(RECORDED DATA):
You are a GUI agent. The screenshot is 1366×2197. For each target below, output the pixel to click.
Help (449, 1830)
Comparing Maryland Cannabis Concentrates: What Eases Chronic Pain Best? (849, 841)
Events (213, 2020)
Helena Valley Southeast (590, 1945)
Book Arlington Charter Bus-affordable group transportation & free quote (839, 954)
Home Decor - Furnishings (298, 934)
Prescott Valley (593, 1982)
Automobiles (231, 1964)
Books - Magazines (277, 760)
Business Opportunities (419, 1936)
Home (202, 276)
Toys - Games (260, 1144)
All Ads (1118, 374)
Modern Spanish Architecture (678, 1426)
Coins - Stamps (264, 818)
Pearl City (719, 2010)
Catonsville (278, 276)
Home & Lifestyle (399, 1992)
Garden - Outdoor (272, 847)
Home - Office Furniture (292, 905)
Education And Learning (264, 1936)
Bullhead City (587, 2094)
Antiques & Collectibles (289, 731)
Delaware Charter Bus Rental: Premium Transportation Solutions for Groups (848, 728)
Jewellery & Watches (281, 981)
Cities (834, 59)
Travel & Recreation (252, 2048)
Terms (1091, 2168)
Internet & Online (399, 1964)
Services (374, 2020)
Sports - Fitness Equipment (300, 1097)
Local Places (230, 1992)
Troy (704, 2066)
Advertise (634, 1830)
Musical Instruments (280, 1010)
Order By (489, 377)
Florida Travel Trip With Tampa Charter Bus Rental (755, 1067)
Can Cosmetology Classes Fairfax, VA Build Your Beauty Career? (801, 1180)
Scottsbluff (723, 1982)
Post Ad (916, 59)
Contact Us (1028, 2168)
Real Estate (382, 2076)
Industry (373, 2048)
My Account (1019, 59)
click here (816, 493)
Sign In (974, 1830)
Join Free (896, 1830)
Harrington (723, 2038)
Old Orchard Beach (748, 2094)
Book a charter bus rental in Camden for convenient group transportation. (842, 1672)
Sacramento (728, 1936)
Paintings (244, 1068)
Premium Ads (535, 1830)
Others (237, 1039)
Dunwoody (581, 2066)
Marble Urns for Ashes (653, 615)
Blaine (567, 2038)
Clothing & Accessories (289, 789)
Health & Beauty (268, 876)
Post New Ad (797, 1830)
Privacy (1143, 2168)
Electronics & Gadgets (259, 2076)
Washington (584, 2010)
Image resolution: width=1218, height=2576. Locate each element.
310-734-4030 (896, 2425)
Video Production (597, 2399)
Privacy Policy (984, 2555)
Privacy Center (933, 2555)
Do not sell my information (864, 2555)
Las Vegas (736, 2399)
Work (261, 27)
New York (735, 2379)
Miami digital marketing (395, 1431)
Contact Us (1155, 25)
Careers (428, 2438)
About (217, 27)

(DIRECTIONS FOR THIS TASK):
Copy all the lines above that hold the string "Premium".

(FINAL ANSWER):
Delaware Charter Bus Rental: Premium Transportation Solutions for Groups (848, 728)
Premium Ads (535, 1830)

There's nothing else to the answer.